From Grenfell to PPE, absolute power still corrupts in high places | Grenfell Tower inquiry

A  cladding manufacturer allegedly fakes results to win a contract for material it knows is a deathtrap. The government sets up a system to reward companies with whom ministers have links. Almost 90% of Windrush victims making compensation claims have yet to receive payment, while the home secretary responsible for that scheme is found guilty of bullying.

Just another week in 2020 Britain. And, this being 2020 Britain, the people facing the consequences of abuse of power, malfeasance and incompetence are not those responsible but those who suffer.

Last Monday, the inquiry into the Grenfell Tower fire heard how, after its cladding had failed the first safety test, the manufacturer, Celotex, simply set up a second test, apparently rigged the results and won the contract to wrap the block with flammable cladding. It was an astonishing revelation, but barely reported in the press.

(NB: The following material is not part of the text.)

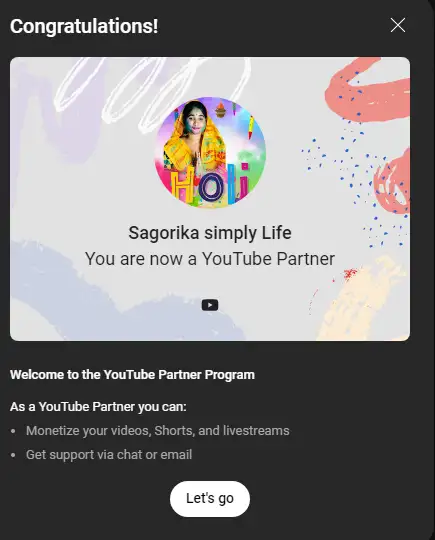
Task: Click the bullet point before Monetize
Action: click(13, 431)
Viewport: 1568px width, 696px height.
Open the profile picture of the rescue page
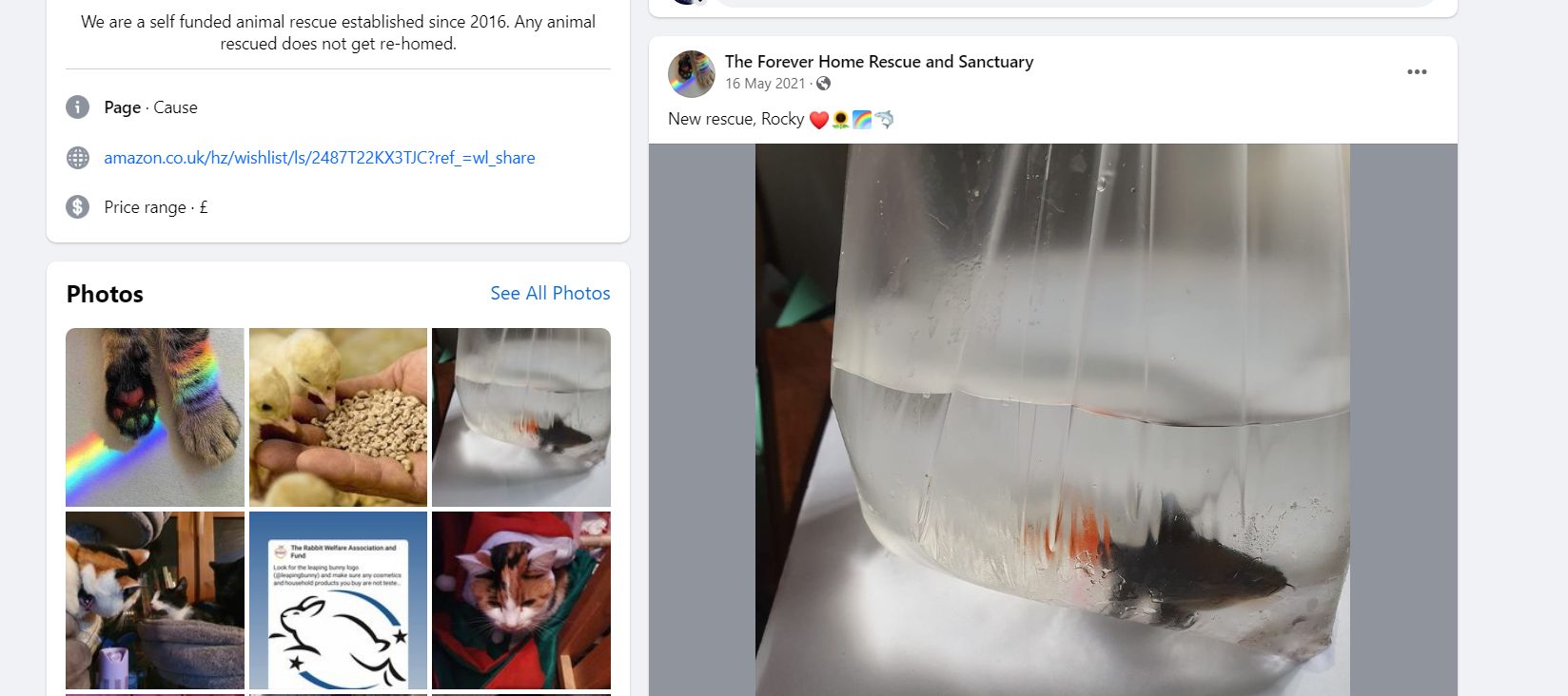pyautogui.click(x=691, y=74)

Two days later, the National Audit Office published a damning report on the government’s procurement process for Covid-19, revealing that companies placed in a “high-priority” channel were 10 times more likely to be awarded a contract. You didn’t need to be good at producing PPE to be in this channel, you just needed to know a minister. A currency trading firm, Ayanda Capital, won a £252m contract to supply millions of face masks, in a deal brokered by Andrew Mills, a government adviser who just also happened to be an adviser to Ayanda.

Jobs, too, from the chair of the vaccine taskforce to the head of the disastrous NHS test-and-trace operation, are seemingly allocated on the basis not of what you know but of who you know (or are married to).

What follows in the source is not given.